11M
¿Culpables
o
inocentes?

Emilio Llano era, por encima de todo, un mal vigilante.

Contratado para vigilar la Mina Conchita, en donde trabajó hasta 2002 Suárez Trashorras, hacía la vista gorda para que se pudiese destruir el explosivo y los detonadores sobrantes sin pasar por el minipol.

Llano Álvarez, al final de cada mes, rompía las anotaciones sobre entregas y consumos.
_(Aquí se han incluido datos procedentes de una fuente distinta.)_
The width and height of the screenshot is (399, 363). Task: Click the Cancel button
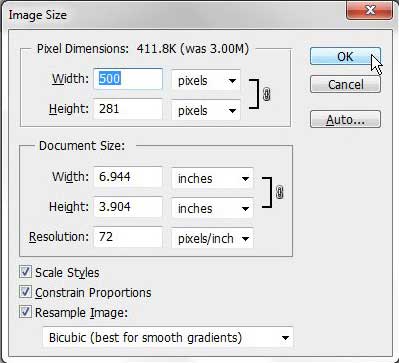345,84
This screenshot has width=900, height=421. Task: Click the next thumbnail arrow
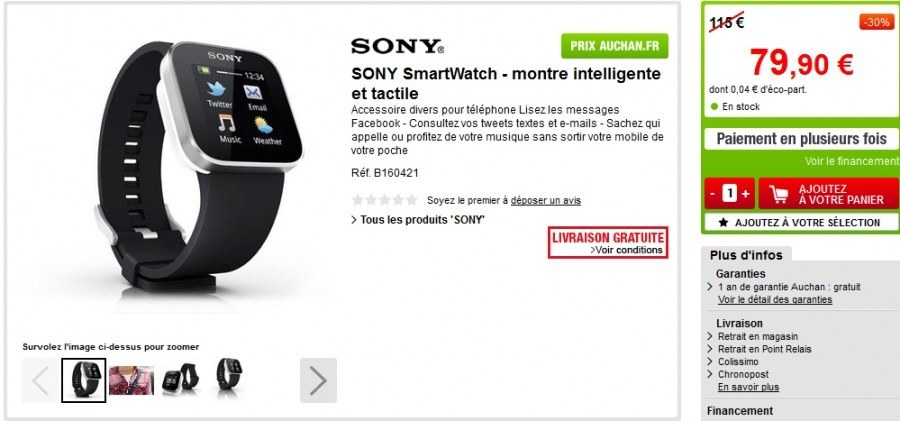pyautogui.click(x=318, y=380)
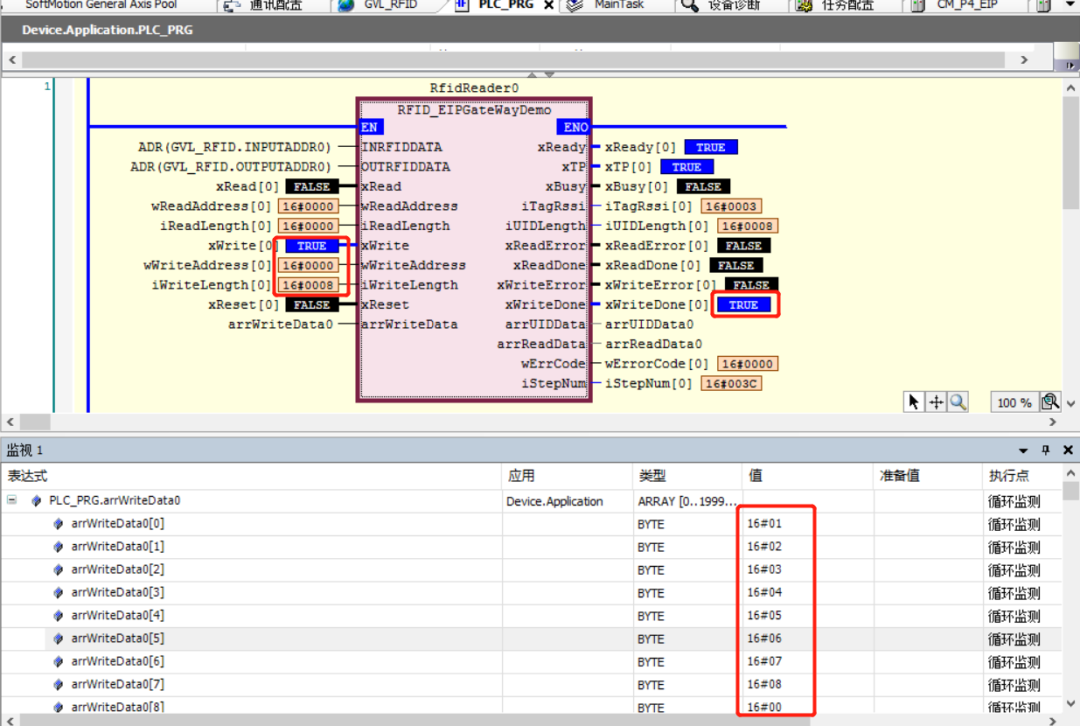Open the 监视 1 panel dropdown arrow

pyautogui.click(x=1023, y=451)
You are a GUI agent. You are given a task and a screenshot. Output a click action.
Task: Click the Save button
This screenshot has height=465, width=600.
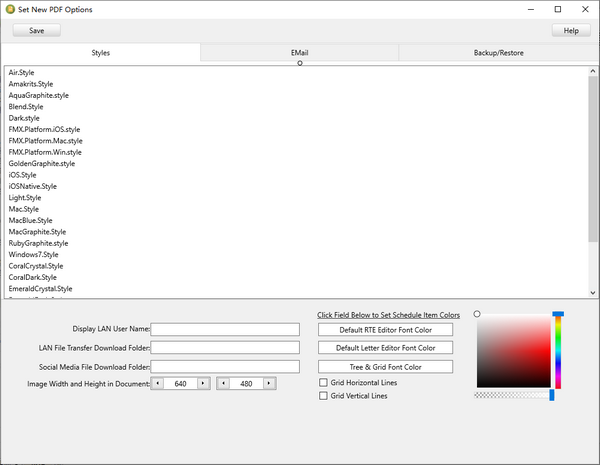tap(37, 30)
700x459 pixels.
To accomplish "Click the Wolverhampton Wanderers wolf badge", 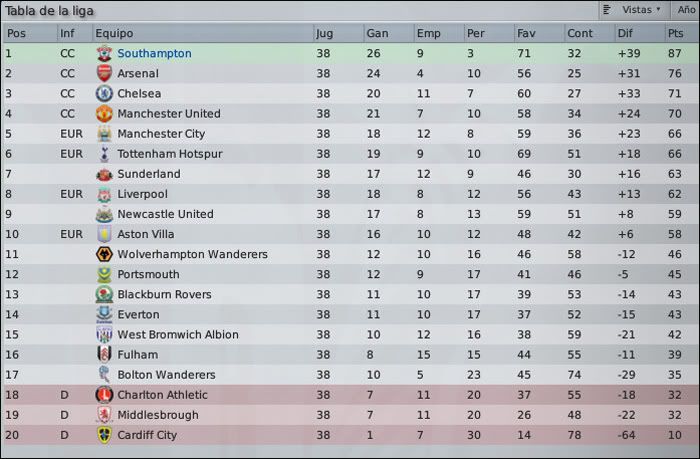I will 104,255.
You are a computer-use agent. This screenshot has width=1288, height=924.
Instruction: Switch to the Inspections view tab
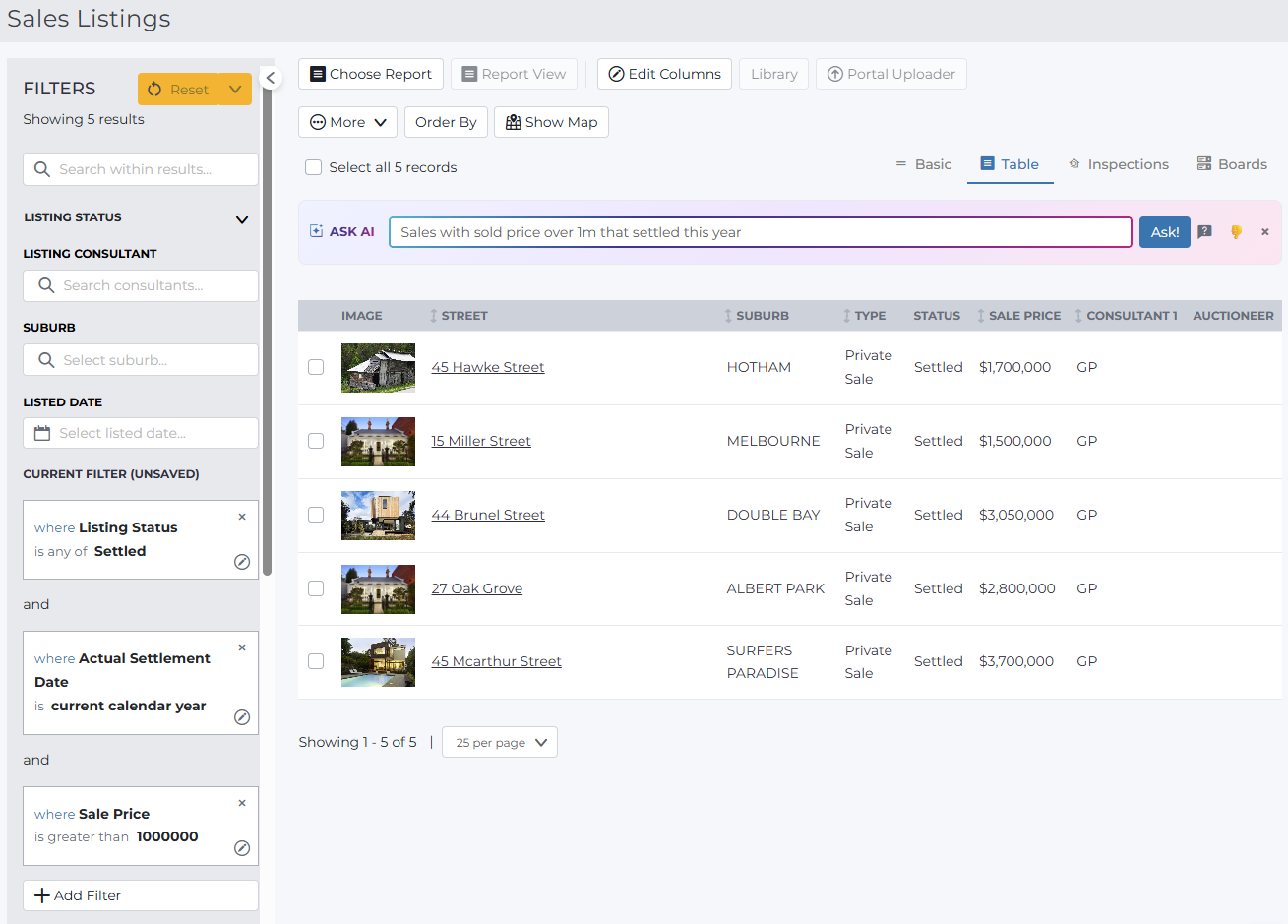1119,164
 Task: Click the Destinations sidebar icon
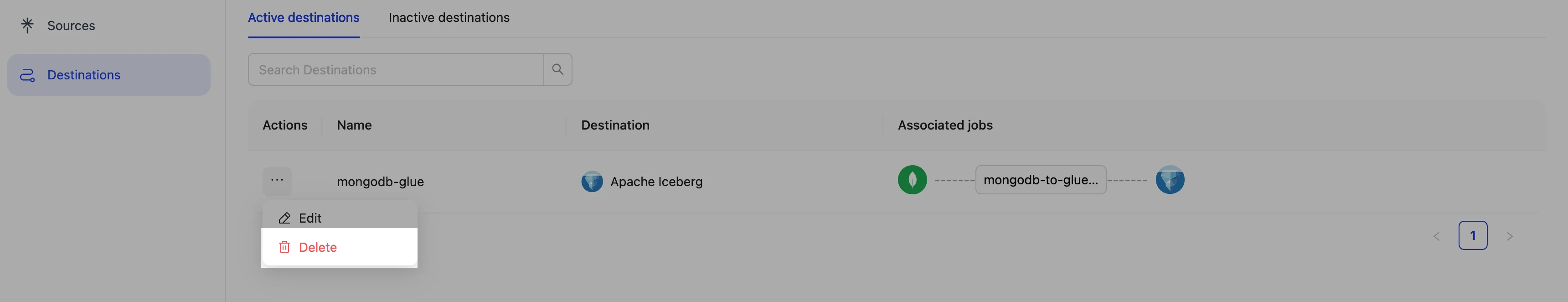pyautogui.click(x=27, y=75)
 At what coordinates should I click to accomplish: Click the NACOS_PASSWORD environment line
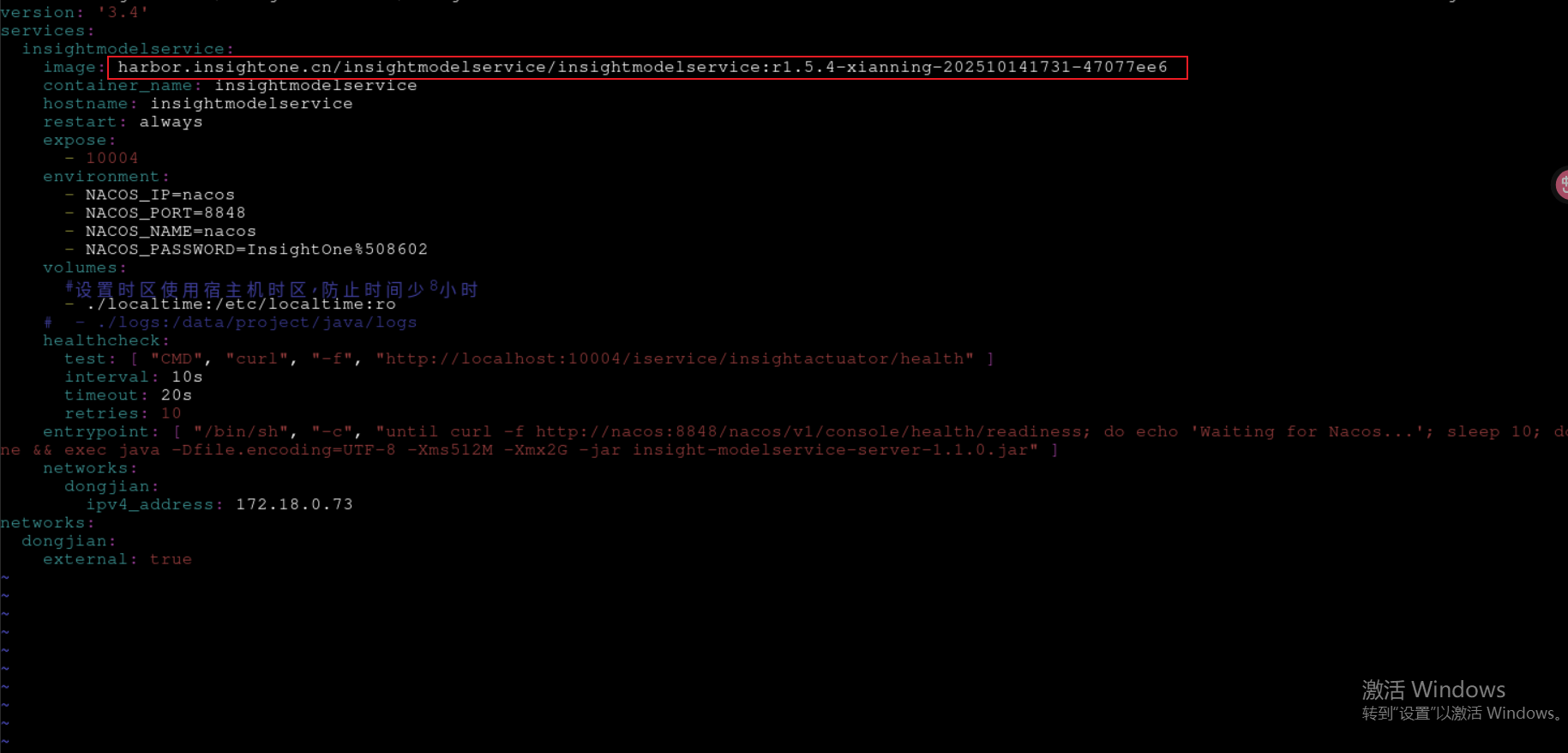pos(256,250)
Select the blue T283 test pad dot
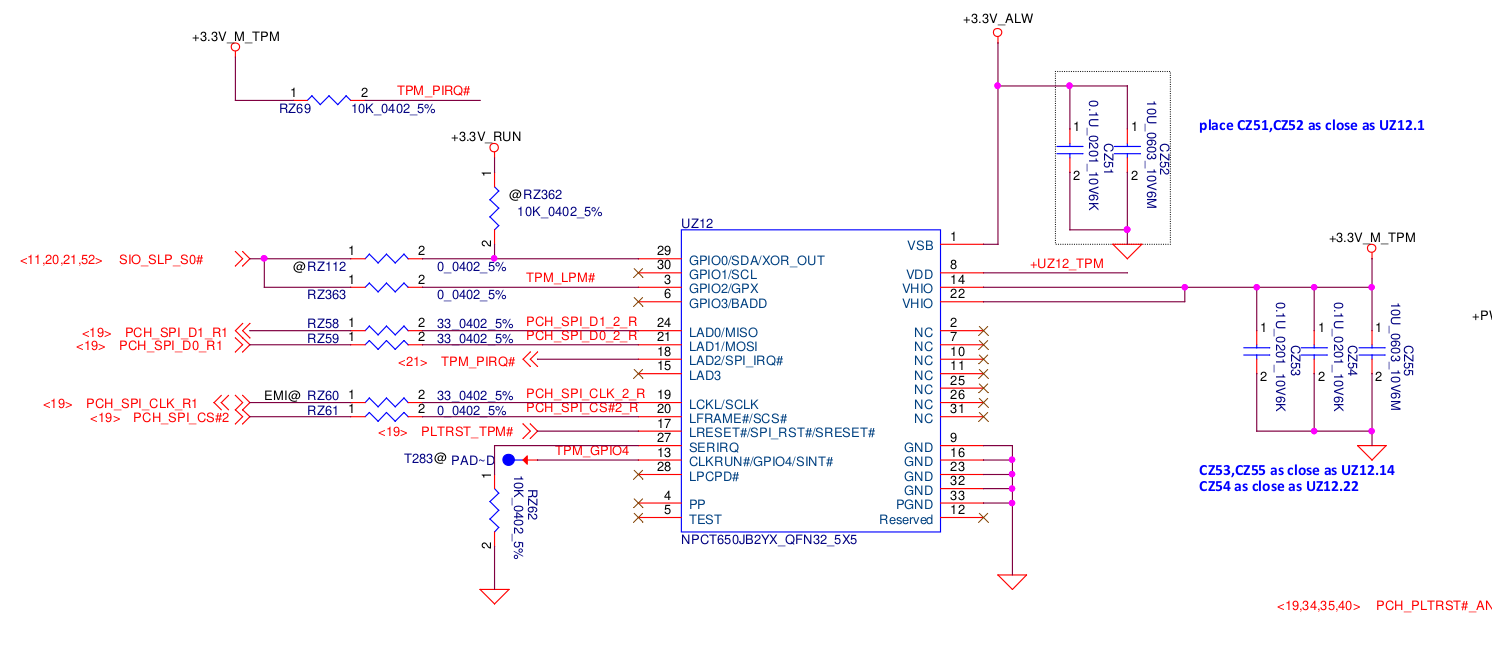1492x661 pixels. 507,460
Pese a lo evidente de la artimañana, la Guardia Civil no se percató en ninguna de las revisiones correspondientes.

Llano Álvarez se enfrentaba a una pena de 5 años por tráfico de explosivos, pero fue finalmente absuelto.

DECLARA EMILIO LLANO

Emilio Llano, el vigilante de una mina llena de explosivos, no era precisamente escrupuloso con su trabajo.

De hecho, era casi una tradición el desorden y la vista gorda con los mineros que, según había dicho previamente El Rulo, pagaban de su nómina los explosivos.

Lo más curioso de todo es que, según ha declarado el propio Llano, los controles de la Guardia Civil nunca vieron nada extraño.

"Llevaba el consumo de todos los días, lo pasaba a los libros y lo rompía (...), esto se llevaba a las inspecciones de la Guardia Civil", ha declarado Llano.